Assignment
Reproduce the entries exactly as they appear below.

Records from a data source
= Beginning of Section =

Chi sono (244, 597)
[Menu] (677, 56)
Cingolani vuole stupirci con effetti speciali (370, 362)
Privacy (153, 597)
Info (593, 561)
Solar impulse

= End of Section =

Answer section
Chi sono (244, 597)
[Menu] (677, 56)
Cingolani vuole stupirci con effetti speciali (370, 362)
Privacy (153, 597)
Info (593, 561)
Solar impulse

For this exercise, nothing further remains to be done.